Task item> From the line containing "Click the heart icon on Wishlist" to the end of the records, print every line exactly, both ends included, and leave out the pictures.

[Stored data]
* * * * * * *
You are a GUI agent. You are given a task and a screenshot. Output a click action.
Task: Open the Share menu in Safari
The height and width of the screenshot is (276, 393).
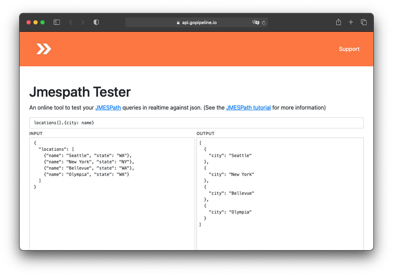(338, 22)
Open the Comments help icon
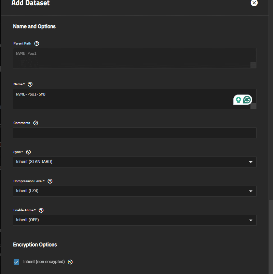Screen dimensions: 273x274 point(36,123)
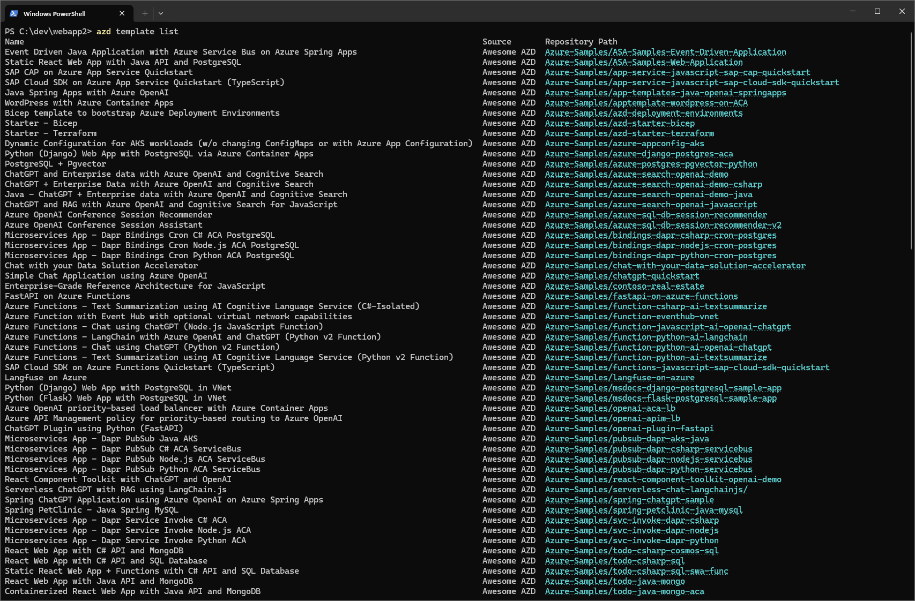Screen dimensions: 915x601
Task: Select the Windows PowerShell tab
Action: pos(59,13)

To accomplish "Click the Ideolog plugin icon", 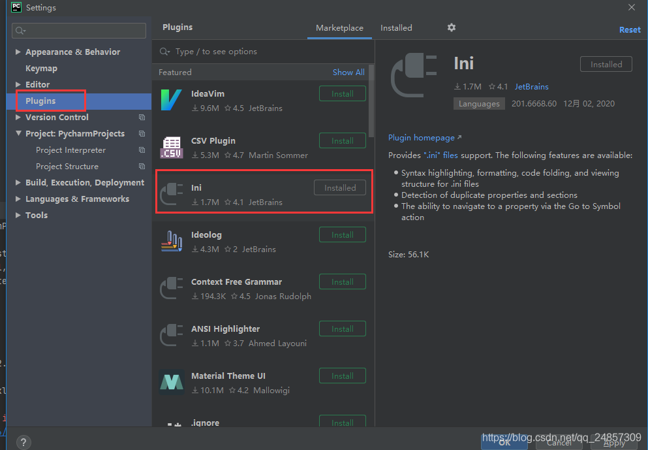I will click(171, 240).

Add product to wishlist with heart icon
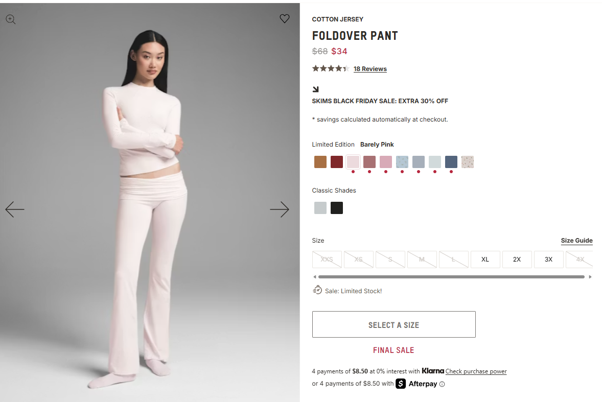[x=285, y=19]
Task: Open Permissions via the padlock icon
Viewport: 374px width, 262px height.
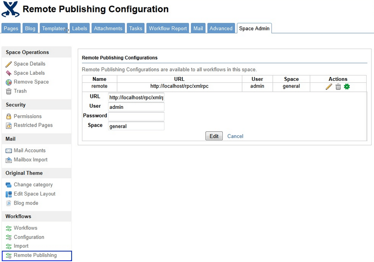Action: 9,116
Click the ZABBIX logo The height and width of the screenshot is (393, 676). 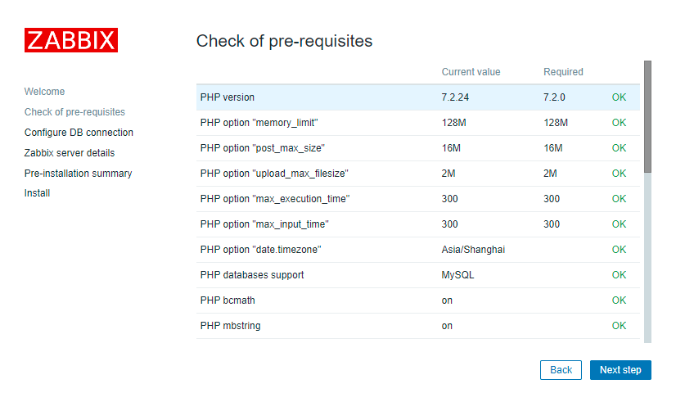[71, 40]
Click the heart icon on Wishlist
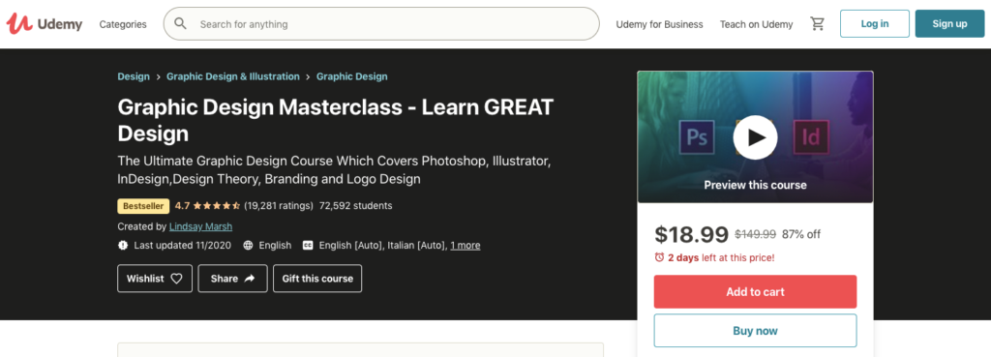Viewport: 991px width, 357px height. (x=176, y=279)
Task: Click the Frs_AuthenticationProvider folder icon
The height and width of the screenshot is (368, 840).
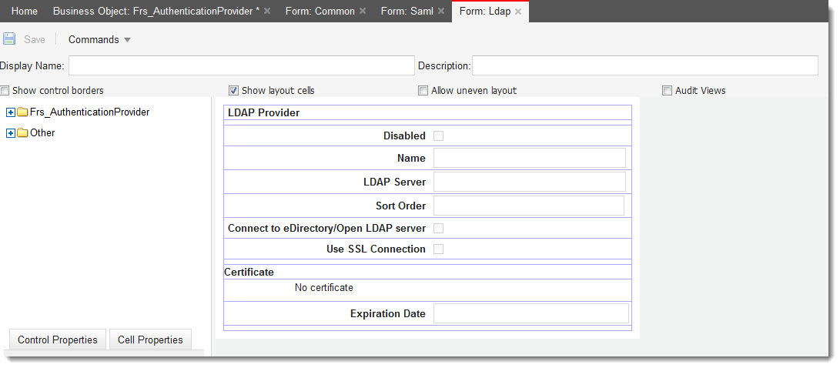Action: [x=22, y=112]
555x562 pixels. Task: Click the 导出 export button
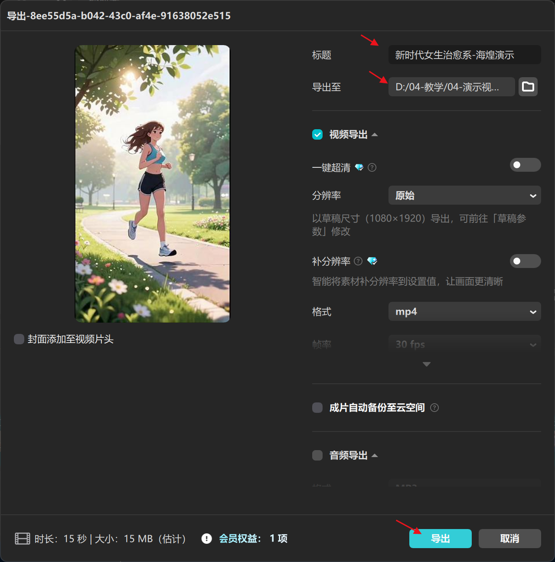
* * * * * * *
Written response>
Click the heart icon on Wishlist
Viewport: 991px width, 357px height. (x=176, y=279)
Task: Click the Frs_AuthenticationProvider folder icon
The height and width of the screenshot is (368, 840).
Action: [x=22, y=112]
555x562 pixels. Task: Click the 导出 export button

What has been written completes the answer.